- Listed entries:

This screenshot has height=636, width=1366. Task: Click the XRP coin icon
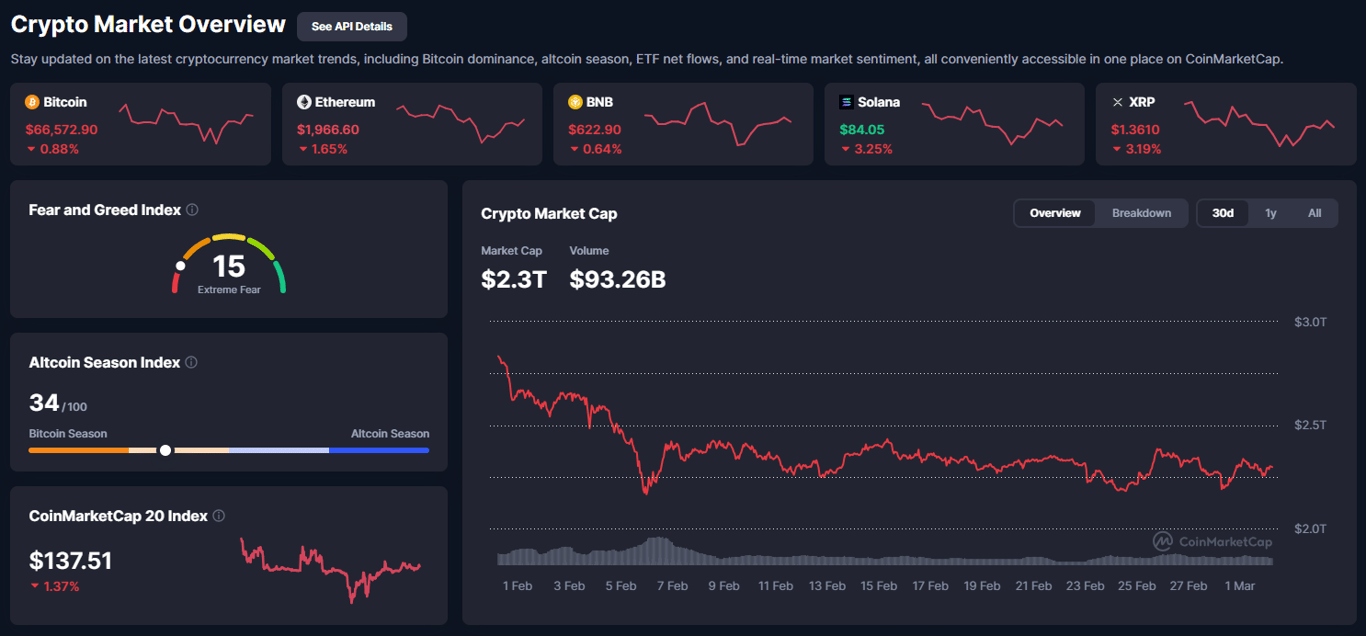1118,102
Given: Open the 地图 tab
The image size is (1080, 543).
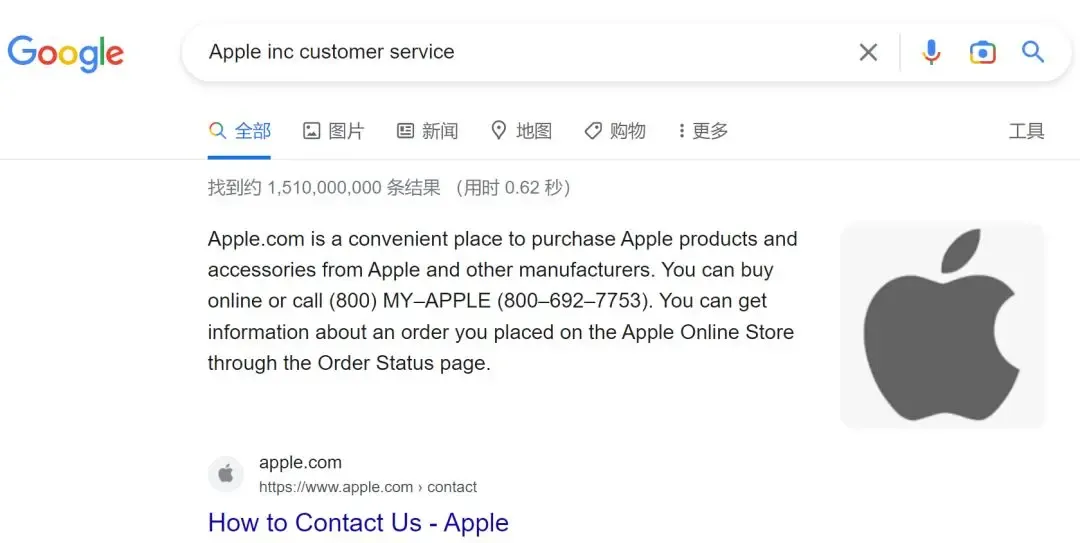Looking at the screenshot, I should point(521,131).
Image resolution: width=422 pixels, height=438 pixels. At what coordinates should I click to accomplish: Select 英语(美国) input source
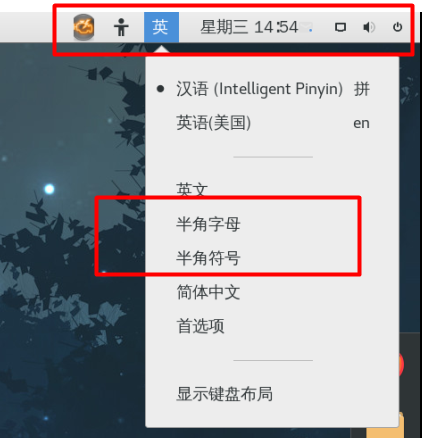(214, 123)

- Exercise requirements:
Write out each entry exactly; any pictures stay out of the copy.

- Solved exercise:
This screenshot has height=636, width=1366. Task: Click the XRP coin icon
1118,102
Given: Open the 地图 tab
The image size is (1080, 543).
Looking at the screenshot, I should point(521,131).
Image resolution: width=422 pixels, height=438 pixels. At what coordinates should I click to accomplish: Select 英语(美国) input source
(214, 123)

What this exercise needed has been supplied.